Step 5: Model Training and Comparison

from sklearn.linear_model import Ridge, Lasso, ElasticNet
from sklearn.ensemble import RandomForestRegressor, GradientBoostingRegressor
import xgboost as xgb

# Prepare final feature matrix
target_col = 'SalePrice_log'
drop_cols = ['SalePrice', 'SalePrice_log']
feature_cols = [c for c in df_encoded.columns if c not in drop_cols]

X = df_encoded[feature_cols].values
y = df_encoded[target_col].values

X_train, X_test, y_train, y_test = train_test_split(
    X, y, test_size=0.2, random_state=42
)

# Models to compare
models = {
    'Ridge': Pipeline([
        ('scaler', StandardScaler()),
        ('model', Ridge(alpha=10))
    ]),
    'Lasso': Pipeline([
        ('scaler', StandardScaler()),
        ('model', Lasso(alpha=0.001))
    ]),
    'Random Forest': RandomForestRegressor(
        n_estimators=200, max_features='sqrt', random_state=42
    ),
    'Gradient Boosting': GradientBoostingRegressor(
        n_estimators=300, learning_rate=0.05, max_depth=4, random_state=42
    ),
    'XGBoost': xgb.XGBRegressor(
        n_estimators=300, learning_rate=0.05, max_depth=4,
        subsample=0.8, colsample_bytree=0.8, random_state=42
    )
}

kf = KFold(n_splits=5, shuffle=True, random_state=42)
results = {}

for name, model in models.items():
    cv_scores = cross_val_score(
        model, X_train, y_train,
        cv=kf, scoring='neg_root_mean_squared_error'
    )
    results[name] = {
        'CV RMSE (log)': -cv_scores.mean(),
        'CV Std': cv_scores.std()
    }
    print(f"{name:22s}: CV RMSE = {-cv_scores.mean():.4f} ± {cv_scores.std():.4f}")
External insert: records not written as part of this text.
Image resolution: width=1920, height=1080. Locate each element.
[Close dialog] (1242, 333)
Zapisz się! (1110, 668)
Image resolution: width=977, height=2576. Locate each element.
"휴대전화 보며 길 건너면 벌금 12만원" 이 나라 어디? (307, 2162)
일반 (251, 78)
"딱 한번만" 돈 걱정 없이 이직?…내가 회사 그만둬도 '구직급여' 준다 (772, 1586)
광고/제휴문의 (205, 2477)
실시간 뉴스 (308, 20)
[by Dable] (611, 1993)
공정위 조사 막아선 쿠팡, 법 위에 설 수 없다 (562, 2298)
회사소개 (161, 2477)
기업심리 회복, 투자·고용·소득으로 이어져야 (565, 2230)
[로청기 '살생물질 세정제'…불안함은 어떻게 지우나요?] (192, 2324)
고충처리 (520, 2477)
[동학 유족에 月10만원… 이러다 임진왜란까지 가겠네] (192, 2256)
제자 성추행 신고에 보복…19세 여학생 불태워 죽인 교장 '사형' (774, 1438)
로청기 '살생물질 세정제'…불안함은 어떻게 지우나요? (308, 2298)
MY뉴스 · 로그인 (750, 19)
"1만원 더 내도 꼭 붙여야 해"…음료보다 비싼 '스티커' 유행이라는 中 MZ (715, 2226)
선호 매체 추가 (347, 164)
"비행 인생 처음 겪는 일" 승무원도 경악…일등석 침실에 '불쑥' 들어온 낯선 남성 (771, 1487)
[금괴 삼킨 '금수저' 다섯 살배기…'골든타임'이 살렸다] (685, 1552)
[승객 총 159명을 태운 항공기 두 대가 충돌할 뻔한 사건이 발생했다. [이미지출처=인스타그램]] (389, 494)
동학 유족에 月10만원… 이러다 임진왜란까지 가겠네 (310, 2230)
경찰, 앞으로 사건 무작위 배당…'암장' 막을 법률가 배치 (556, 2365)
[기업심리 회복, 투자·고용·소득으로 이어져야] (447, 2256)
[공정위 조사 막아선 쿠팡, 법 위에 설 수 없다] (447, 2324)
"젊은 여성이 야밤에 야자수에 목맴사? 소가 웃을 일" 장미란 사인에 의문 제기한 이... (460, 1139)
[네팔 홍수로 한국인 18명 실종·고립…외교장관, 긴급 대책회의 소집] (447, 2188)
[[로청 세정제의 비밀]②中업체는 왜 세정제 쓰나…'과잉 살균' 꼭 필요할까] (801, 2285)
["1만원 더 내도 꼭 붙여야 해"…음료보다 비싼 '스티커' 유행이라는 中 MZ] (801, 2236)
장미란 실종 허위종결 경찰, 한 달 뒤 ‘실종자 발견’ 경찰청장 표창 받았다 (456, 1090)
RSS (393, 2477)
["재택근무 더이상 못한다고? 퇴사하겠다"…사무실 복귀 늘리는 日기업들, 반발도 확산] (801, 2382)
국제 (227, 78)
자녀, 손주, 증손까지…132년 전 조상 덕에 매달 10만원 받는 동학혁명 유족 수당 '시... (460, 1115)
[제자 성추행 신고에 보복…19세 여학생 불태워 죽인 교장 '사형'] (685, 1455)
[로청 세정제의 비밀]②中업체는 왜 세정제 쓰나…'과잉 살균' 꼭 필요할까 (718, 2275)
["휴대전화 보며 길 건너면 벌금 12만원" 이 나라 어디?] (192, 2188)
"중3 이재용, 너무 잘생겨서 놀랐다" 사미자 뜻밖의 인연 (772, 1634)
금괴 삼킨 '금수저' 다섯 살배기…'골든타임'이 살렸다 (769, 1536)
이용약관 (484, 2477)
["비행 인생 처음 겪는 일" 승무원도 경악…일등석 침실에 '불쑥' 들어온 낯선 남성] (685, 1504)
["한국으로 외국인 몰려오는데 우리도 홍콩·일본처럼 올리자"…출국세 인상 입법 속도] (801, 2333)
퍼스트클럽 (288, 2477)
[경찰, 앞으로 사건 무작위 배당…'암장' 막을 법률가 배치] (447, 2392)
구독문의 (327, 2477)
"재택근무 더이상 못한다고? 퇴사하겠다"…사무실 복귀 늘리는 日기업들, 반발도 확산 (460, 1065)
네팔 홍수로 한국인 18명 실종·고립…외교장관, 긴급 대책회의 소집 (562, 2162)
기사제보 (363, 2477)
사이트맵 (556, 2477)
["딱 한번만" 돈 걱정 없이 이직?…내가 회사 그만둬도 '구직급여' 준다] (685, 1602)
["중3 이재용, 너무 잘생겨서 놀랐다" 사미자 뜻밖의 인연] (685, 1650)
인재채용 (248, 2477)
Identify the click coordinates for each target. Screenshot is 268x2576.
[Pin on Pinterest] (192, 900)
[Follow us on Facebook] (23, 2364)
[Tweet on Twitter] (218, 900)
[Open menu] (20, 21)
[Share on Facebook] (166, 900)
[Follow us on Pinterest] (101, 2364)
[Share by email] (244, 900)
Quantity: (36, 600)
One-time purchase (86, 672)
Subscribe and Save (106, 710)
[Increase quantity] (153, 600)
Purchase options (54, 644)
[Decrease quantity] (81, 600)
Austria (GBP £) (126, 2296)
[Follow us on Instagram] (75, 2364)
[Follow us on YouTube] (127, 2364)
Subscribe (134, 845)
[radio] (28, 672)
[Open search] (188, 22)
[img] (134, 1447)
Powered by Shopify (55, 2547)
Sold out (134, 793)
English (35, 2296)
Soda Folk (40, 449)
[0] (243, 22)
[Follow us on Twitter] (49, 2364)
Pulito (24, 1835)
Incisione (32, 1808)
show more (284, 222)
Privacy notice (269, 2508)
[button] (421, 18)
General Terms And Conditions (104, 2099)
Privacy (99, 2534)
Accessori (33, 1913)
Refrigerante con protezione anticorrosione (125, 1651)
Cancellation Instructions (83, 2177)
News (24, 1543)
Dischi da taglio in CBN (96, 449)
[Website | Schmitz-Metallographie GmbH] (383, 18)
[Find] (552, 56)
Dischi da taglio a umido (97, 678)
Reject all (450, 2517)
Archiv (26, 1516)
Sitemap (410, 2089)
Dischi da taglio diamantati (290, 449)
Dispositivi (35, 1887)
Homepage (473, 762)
Step 6: Evaluate Best Model

# Train and evaluate best model on test set
best_model = GradientBoostingRegressor(
    n_estimators=300, learning_rate=0.05, max_depth=4, random_state=42
)
best_model.fit(X_train, y_train)

y_pred_log = best_model.predict(X_test)

# Convert back from log space
y_pred = np.expm1(y_pred_log)
y_true = np.expm1(y_test)

rmse = np.sqrt(mean_squared_error(y_true, y_pred))
r2 = r2_score(y_true, y_pred)
mae = np.abs(y_true - y_pred).mean()

print(f"Test RMSE: ${rmse:,.0f}")
print(f"Test R²: {r2:.4f}")
print(f"Test MAE: ${mae:,.0f}")
print(f"Median Error: ${np.median(np.abs(y_true - y_pred)):,.0f}")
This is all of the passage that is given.